The difference between artificial intelligence (AI) and human intelligence is well known: whereas humans use their brain, their memory, and other cognitive abilities, AI uses data provided by humans. In fact, AI uses a lot of data. For example, large language models (LLMs), a type of generative AI, are trained on huge amounts of data. The Common Crawl archive, which is LLMs' primary source of data, contains around 3 billion web pages and 400 TB of unocmpressed data. Clearly, this is a lot of data needed to produce language. But more importantly, this is totally different from how humans learn language.
Humans start learning their first language as babies, thanks to, among other things, the input they receive from their parents or caregivers. Although the process of language acquisition starts very early (there are studies showing that babies start learning language while still in their mother's womb!), it is not until they are about a year old that they start producing their first words.
By when they are two, it is estimated that babies know roughly 300 words and continue learning words at a very rapid pace. Most of these words are nouns that refer to objects or people they often interact with (grammar develops later on in life). A critical component of this initial learning involves linking words to referents. For instance, linking the word "dog" to an actual dog.
Recently, a group of researchers tried training a language model the way babies learn language to see whether the results would be comparable.
In order to determine whether a language model could learn language in a human-like way, researchers had a baby wear a helmet-mounted camera that would capture image and sound. The baby wore this camera twice a week, from the age of 6 months to the age of 25 months. In the end, researchers ended up with roughly 61 hours of video and a corpus of 37,500 transcribed utterances.
With the data they had collected, researchers then trained a multimodal neural network model in a self-supervised manner (i.e., using no external data or labels). The goal was to train the model such that it could map words to referents using the images from the video recording and the words from the corpus of utterances.

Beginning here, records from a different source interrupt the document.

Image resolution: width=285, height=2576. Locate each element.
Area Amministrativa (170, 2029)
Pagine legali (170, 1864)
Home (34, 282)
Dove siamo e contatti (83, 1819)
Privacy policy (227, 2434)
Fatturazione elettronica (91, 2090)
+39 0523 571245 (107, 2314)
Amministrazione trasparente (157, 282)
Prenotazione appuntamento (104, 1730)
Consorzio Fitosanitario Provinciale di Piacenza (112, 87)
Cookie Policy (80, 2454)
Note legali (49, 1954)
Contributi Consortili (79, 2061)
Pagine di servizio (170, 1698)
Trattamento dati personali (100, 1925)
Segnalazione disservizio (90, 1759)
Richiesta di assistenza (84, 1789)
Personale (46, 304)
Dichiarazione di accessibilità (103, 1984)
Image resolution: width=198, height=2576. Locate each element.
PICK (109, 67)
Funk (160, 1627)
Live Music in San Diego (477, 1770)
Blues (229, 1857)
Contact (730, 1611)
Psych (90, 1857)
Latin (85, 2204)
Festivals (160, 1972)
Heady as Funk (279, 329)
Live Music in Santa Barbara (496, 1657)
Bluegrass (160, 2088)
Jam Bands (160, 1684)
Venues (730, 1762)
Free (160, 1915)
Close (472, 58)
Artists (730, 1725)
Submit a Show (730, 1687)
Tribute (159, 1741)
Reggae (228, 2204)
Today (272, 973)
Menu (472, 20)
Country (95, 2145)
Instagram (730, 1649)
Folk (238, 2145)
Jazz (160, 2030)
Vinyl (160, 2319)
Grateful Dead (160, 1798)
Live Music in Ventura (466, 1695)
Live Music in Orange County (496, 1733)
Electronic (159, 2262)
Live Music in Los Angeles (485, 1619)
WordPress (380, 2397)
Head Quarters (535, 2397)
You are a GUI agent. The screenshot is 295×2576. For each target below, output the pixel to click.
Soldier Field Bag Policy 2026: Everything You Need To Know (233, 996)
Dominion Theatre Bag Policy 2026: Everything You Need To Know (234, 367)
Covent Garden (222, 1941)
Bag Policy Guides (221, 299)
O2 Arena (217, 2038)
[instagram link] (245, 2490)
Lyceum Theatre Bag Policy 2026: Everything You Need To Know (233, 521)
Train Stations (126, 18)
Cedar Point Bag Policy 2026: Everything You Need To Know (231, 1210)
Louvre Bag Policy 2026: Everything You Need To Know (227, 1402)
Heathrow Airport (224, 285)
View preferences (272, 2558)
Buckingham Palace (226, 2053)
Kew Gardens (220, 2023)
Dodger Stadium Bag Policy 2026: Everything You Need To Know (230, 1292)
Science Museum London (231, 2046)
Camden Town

Once the model was trained, it was time to test its accuracy. To do this, the model was presented with sets of 4 images extracted from the video recording and accompanied by a word. The idea was to see whether the model could select the right image (i.e., referent) for each word. This is a common experimental technique used in studies with children. Surprisingly, the model reached an accuracy of 61.6%, which was significantly above chance. Likewise, researchers examined whether the model could generalize and apply its knowledge to novel images not extracted from the video recording, and here the model also showed some success.
Despite results being exciting, we are still far from getting language models learn in a human-like way. After all, language is more than just words, and the study did not investigate whether these same learning mechanisms would apply to other language aspects, such as grammar, pronunciation, or even pragmatics. At the same time, the fact that a language model could behave in a human-like way to some extent does not mean that humans and language models learn language following the same processes. Human language learning is likely to involve other cognitive mechanisms beyond mere pattern recognition.
Researchers plan to continue studying some of these open questions. They have already transcribed more utterances from the camera footage and want to examine how the language model behaves now that it has more training data. Furthermore, researchers want to start "feeding" the model more complex data to see whether the language model develops other linguistic behaviors besides word-referent mappings.